Emulating My Hero- Once Lost, Now Found

Submitted by Sasha Duttchoudhury on
Jasmine Stork, CHID grad

I got to experience CHID hospitality for the first time in Autumn 2006. As a new member of the Husky Marching Band, I was on campus nearly two weeks before the start of the term, I didn’t know any of the good spots on campus, and there wasn’t much student activity on campus yet. I had taken to wandering campus to scope out possible majors and hang-out spots, and I found out very quickly that Padelford Hall was…a maze.

After peeking in dozens of offices without seeing people and taking what seemed like a dozen flights of stairs because I couldn’t find the elevator, I nearly tripped in surprise as I passed the CHID office. It was open, and bright, and there were people! And couches!

While I stared in, trying to figure out if I had an excuse to step inside (was this one of the majors I was considering?) a smiling woman stepped out of her office and spotted me. She asked if I was lost (which I found out later was a pretty common experience in Padelford), and when I said I was just looking around she immediately invited me in to take a seat on one of the couches. She started chatting with me about the department and how I felt being on campus so early, and every time a CHID faculty member walked into the office she introduced us and told me about their work and personalities. I knew then that I wanted to be a part of this community. It felt like home.

I spent a lot of time in the CHID office those first two weeks.
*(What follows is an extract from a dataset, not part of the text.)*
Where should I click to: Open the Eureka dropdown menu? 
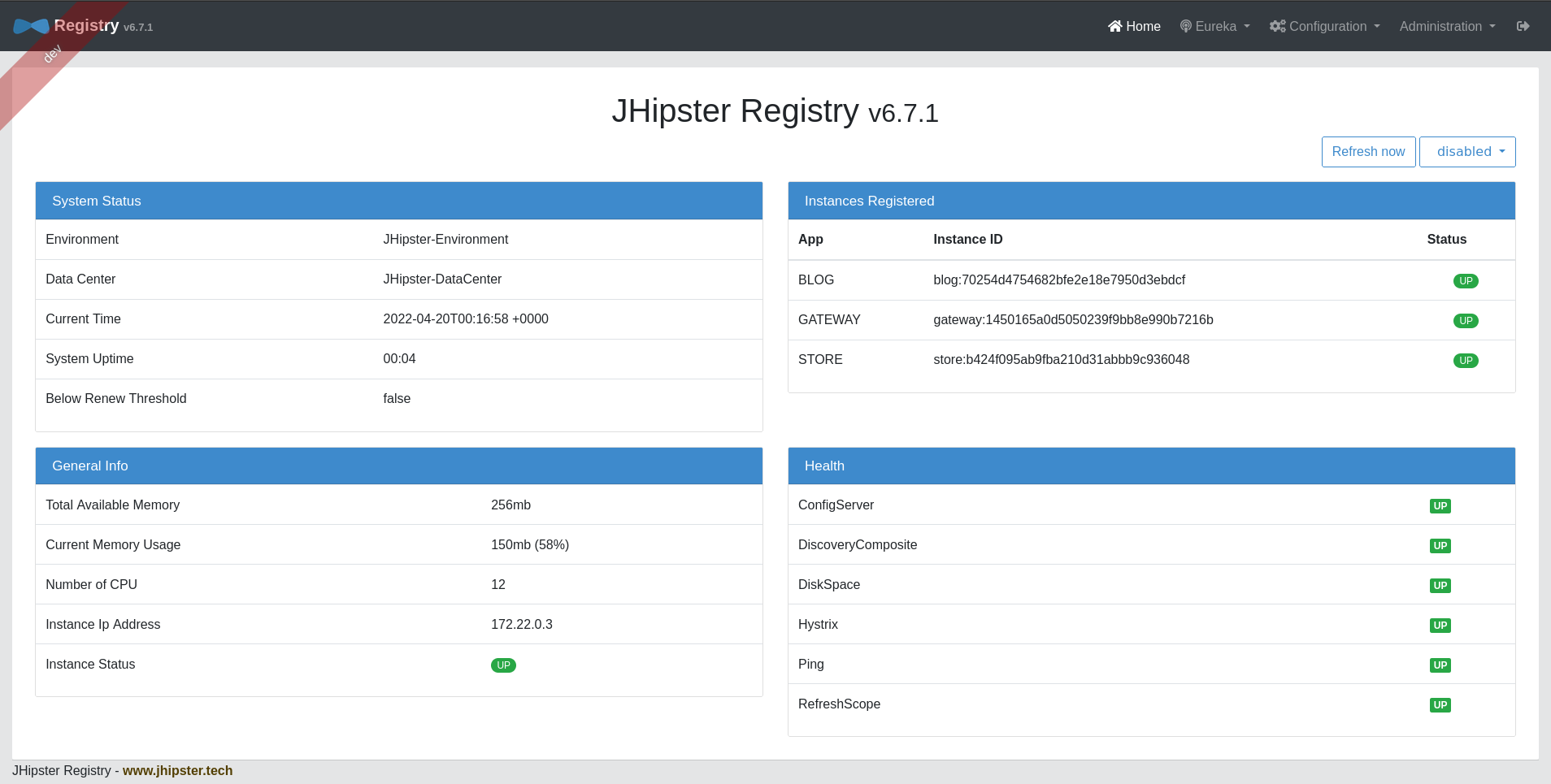(x=1215, y=27)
Listening to conversations about upcoming classes, meeting TAs and faculty as they came through, and chatting with Cynthia about finding coursework that would be engaging and compliment the coursework that I had taken through the Running Start program. By the end of those two weeks I was enrolled in CHID courses, enamored with Cynthia’s professionalism and kindness, and felt prepared to be a UW student.
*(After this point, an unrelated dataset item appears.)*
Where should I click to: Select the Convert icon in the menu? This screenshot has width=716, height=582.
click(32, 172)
I loved my experience at UW and had the opportunity to participate in number of unique activities that have helped me succeed as a graduate student. After identifying a lack of attention in a number of courses to the experiences of mixed race people, I began working with a small group of other undergraduate students to propose readings and lessons that instructors could adopt to improve the representation and conversation around mixed race experiences in the US. When we reached out to our departments with the resource we had developed, we were encouraged to develop a full course and take on the challenge of facilitating these conversations. Working in collaboration with CHID and Gender, Women & Sexuality Studies (GWSS), we developed and then taught the “Mixed Identities and Racialized Bodies” class for the first time in 2009. I got to participate in the planning and facilitation of the Mixed Class for three years, and this experience was not only an experience that helped me get in to my graduate program but was also vital to my easy transition to teaching as a graduate student.

I also participated in two CHID study abroad programs—the first instantiation of the Iceland study abroad program, and the New Zealand program. These programs were personally and intellectually challenging, and they taught me a lot about the kind of person and global citizen I wanted to be. I not only gained experience participating in group study and volunteering internationally, but also had time alone before and after my programs where I practiced traveling on my own, staying in hostels with strangers, and building short term but influential relationships with other travelers and locals alike. I am now working as a graduate assistant in the undergraduate fellowship office at my university while I finish my PhD, and my study abroad experiences give me much greater insight and skill in advising students who are applying for scholarships and fellowships that take them abroad. I work with these students to help them develop strong applications and find ways to demonstrate the talents they have that make them excellent candidates for their chosen fellowships. Part of that advising involves talking to students who have never left the country (some who have never left the state) and discussing the challenges of international study and travel and tools for their success.

I have revisited my CHID experiences and skills repeatedly over the course of my graduate career as I have juggled a Master’s in Public Health, and MA/PhD program, teaching, dissertation, leading graduate student groups, and encouraging the grad students in my program to join me for weekly Buffalo Wing happy hours (my nod to the Taco Tuesdays we had when I worked in the CHID office). From CHID 101 and learning the importance of meeting colleagues and faculty confidently and ready to learn, to training to think and read critically and with empathy, my time as a CHIDdie has made it possible for me to thrive even during the hardest parts of studying for a PhD. I love the advising work that I am doing with students, and the ways that I get to bring elements of CHID into the lives of the students I work with (basically emulating my hero Cynthia), and I hope to transition to a full time advising position after I complete my dissertation in the spring.